The V2X communication unit 430 is configured to perform wireless communication between a vehicle and a server (that is, vehicle to infra (V2I) communication), wireless communication between a vehicle and a nearby vehicle (that is, vehicle to vehicle (V2V) communication), or wireless communication between a vehicle and a pedestrian (that is, vehicle to pedestrian (V2P) communication).
The optical communication unit 440 is configured to perform communication with an external device through the medium of light. The optical communication unit 440 may include a light emitting unit, which converts an electrical signal into an optical signal and transmits the optical signal to the outside, and a light receiving unit which converts a received optical signal into an electrical signal. In some embodiments, the light emitting unit may be integrally formed with a lamp provided included in the vehicle 100.
The broadcast transmission and reception unit 450 is configured to receive a broadcast signal from an external broadcasting management server or transmit a broadcast signal to the broadcasting management server through a broadcasting channel. The broadcasting channel may include a satellite channel, and a terrestrial channel.
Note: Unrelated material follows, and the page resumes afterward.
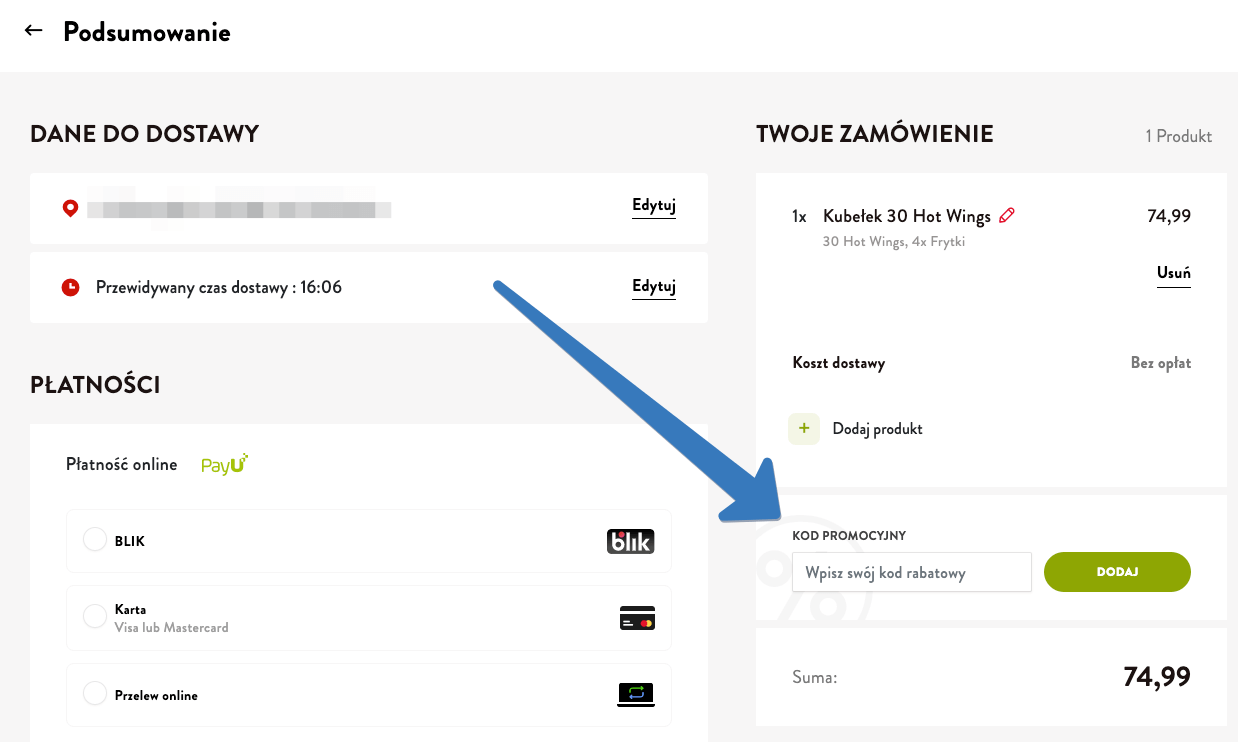Select the BLIK payment radio button
The image size is (1238, 742).
click(95, 540)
The broadcast signal may include a TV broadcast signal, a radio broadcast signal, and a data broadcast signal.
The ITS communication unit 460 may exchange information, data, or signals with a traffic system. The ITS communication unit 460 may provide acquired information or data to the traffic system. The ITS communication unit 460 may receive information, data, or signals from the traffic system. For example, the ITS communication unit 460 may receive traffic information from the traffic system and provide the traffic information to the controller 170. In another example, the ITS communication unit 460 may receive a control signal from the traffic system, and provide the control signal to the controller 170 or a processor provided in the vehicle 100.
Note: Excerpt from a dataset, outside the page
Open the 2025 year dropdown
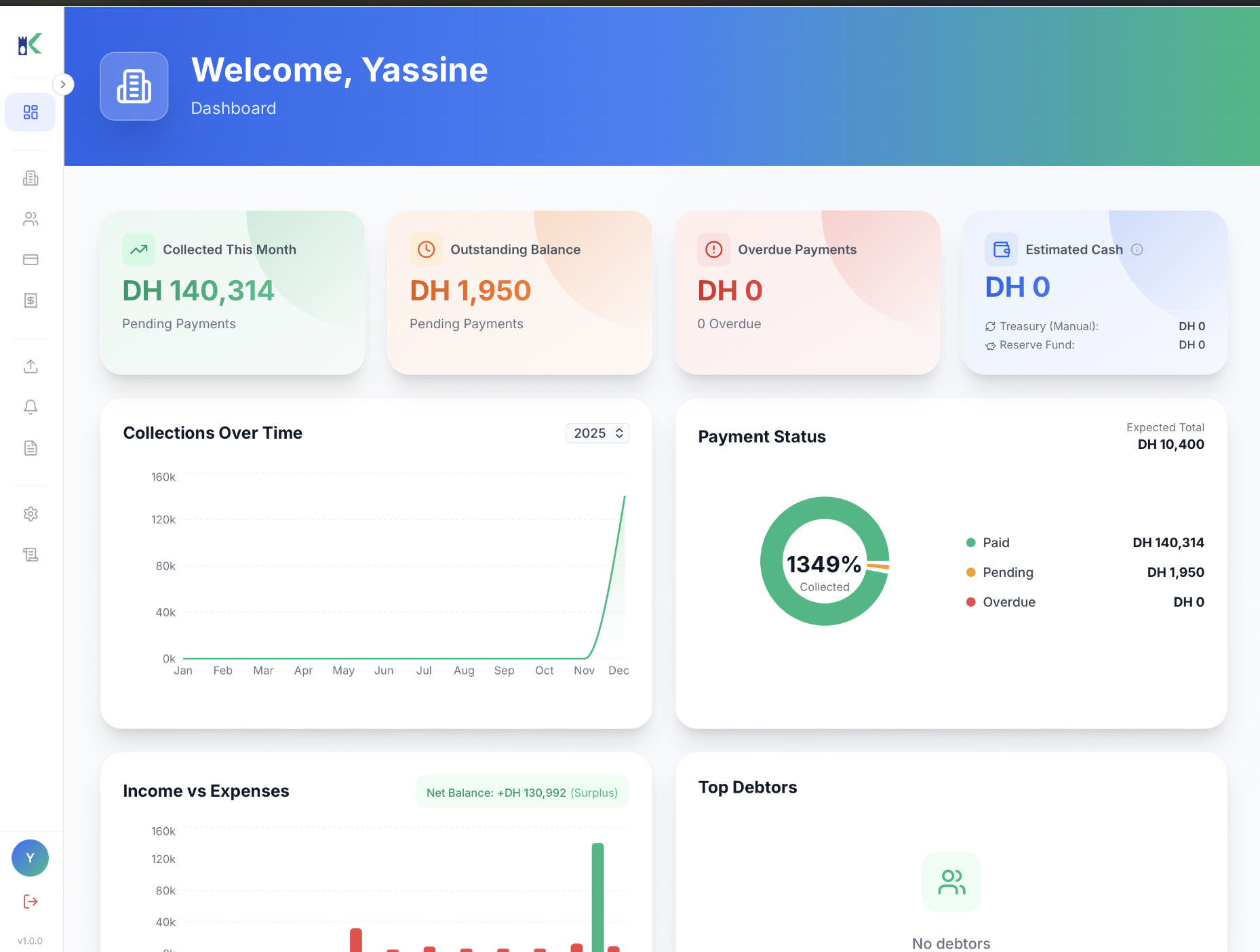(597, 433)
The processor 470 may control the overall operation of each unit of the communication device 400. In some embodiments, the communication device 400 may include a plurality of processors 470, or may not include the processor 470. In a case where the communication device 400 does not include the processor 470, the communication device 400 may operate under control of the controller 170 or a processor of a device inside of the vehicle 100.
Meanwhile, the communication device 400 may implement a vehicle display device, together with the user interface device 200. In this case, the vehicle display device may be referred to as a telematics device or an Audio Video Navigation (AVN) device. The communication device 400 may operate under control of the controller 170.
The maneuvering device 500 is configured to receive a user input for driving the vehicle 100. In the manual mode, the vehicle 100 may operate based on a signal provided by the maneuvering device 500. The maneuvering device 500 may include a steering input device 510, an acceleration input device 530, and a brake input device 570.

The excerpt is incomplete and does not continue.